Lias Andersson of the Rangers scores a third-period goal against...

Lias Andersson of the Rangers scores a third-period goal against Craig Anderson of the Senators at Madison Square Garden on Monday. Credit: Jim McIsaac

Hockey players joke all the time about scoring dirty goals, where they go to the front of the net and the puck goes in off their backside.

Well, Lias Andersson actually did that Monday in the Rangers’ 4-2 win over the Ottawa Senators. Andersson, the Rangers’ 20-year-old fourth-line center, scored his first goal of the season when the rebound of Ryan Strome's shot literally bounced off his butt and dropped into the net.

The rookie from Sweden called the goal “probably the ugliest’’ he’s ever scored. But he wouldn’t apologize for it.

“I felt something back there and I looked over my shoulder and [the puck] was rolling in,’’ he said. “I don’t know if I touched it or if it was [Ottawa goalie Craig Anderson’s] stick. The important thing was we scored.’’

The goal broke a 1-1 tie and put the Rangers ahead for good. Now, the question for Andersson – the No. 7 overall pick in the 2017 draft – is whether this dirtiest of goals could do for him what 19-year-old Filip Chytil’s first goal did for him.

Chytil, Andersson’s fellow 2017 first-round pick, started the season goalless in the first 17 games. Rangers coach David Quinn kept saying he had the feeling that once he got his first goal, a bunch more would follow. And when Chytil finally got a goal in Game No. 18, he proceeded to score in each of the next four games.

“I don’t know,’’ Andersson said when asked if his goal could spark an outburst like Chytil’s. “I want to make sure I’m not out there for any goals against, first of all. I want to do the defensive job. I’m on the fourth line, so I guess I’m not expected to score a goal every game. I’m not on the power play, so I’m not expected to score every game. But I just try to work hard every day and see what happens.’’

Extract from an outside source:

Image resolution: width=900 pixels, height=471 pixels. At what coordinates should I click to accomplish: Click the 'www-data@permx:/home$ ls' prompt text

Chytil was on the fourth line when he scored his first goal, but right around that time, Pavel Buchnevich had just gone down with a broken thumb, opening a spot for a wing on the top two lines. Chytil, a center, stepped into that role, and now plays right wing on the Rangers’ hottest line with Chris Kreider and Kevin Hayes. Andersson, who started the season in AHL Hartford, took Chytil’s spot as the fourth-line center, and has averaged 9:02 of ice time over the last seven games. Against Ottawa, he played 8:30.

For now, with Mika Zibanejad, Hayes and fellow 20-year-old rookie Brett Howden holding down the top three center spots in the lineup, it’s hard to see Andersson’s goal doing anything to boost his ice time. There just doesn’t seem to be any available ice time for Andersson to take.

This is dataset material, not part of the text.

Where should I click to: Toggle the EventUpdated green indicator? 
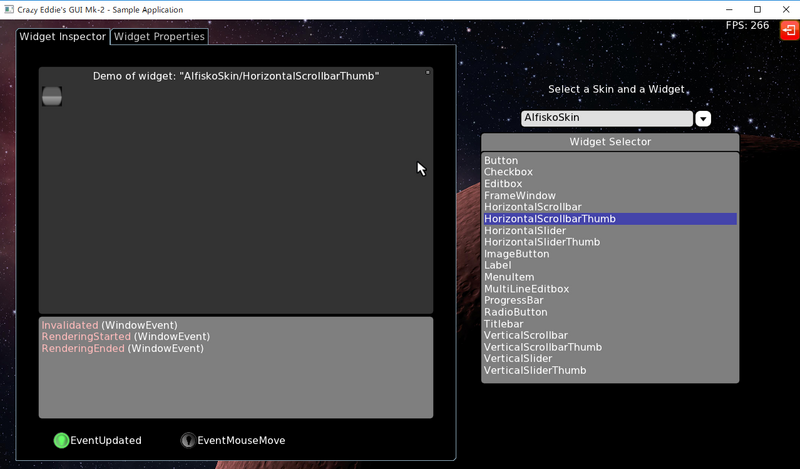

But he’s not about to complain.

“It’s the NHL, it’s not the AHL, so, I get it that players here are better than down in Hartford, and they take up a lot of ice time,’’ he said. “We’ve got many good players up here, so I get how I can’t come up here and take their spots. I’m just happy I’m up here and I’m trying to do everything I can every shift I’m out there.’’

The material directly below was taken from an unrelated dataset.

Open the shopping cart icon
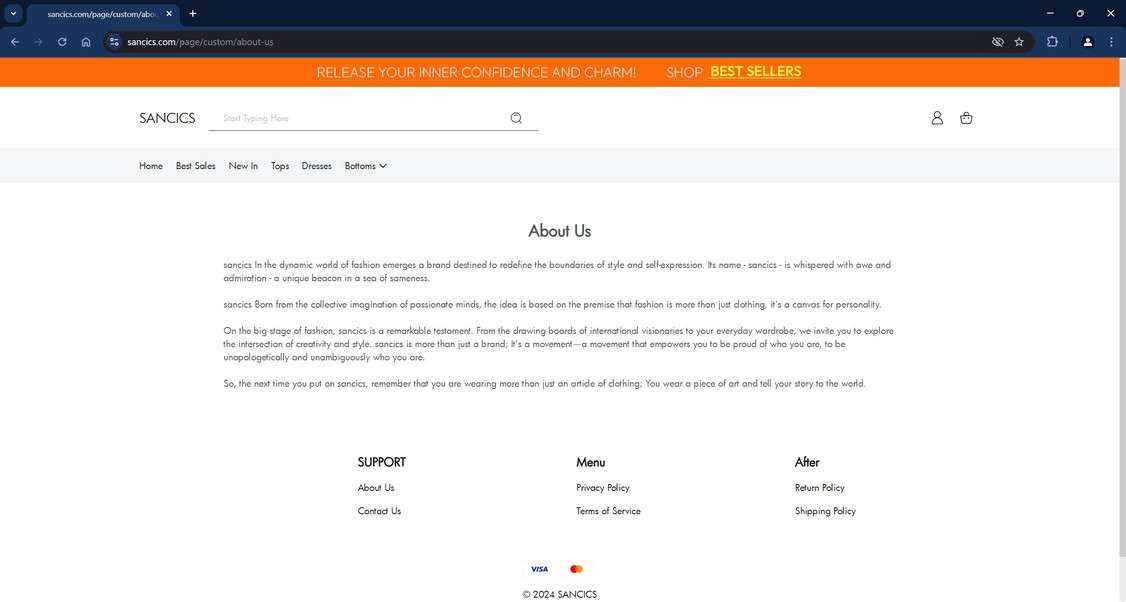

When Andersson failed to make the team out of training camp, GM Jeff Gorton said the Rangers could have kept him and played him seven or eight minutes a night. The organization didn’t think that was the best thing for his development, so it sent him to the farm team in Hartford to make sure he got plenty of ice time and played on both the power play and the penalty kill. Andersson got called up in early November when Howden missed a game with an upper-body injury, and Gorton, reminded of what he said about not wanting Andersson around and getting little ice time, promised that the Rangers would monitor that.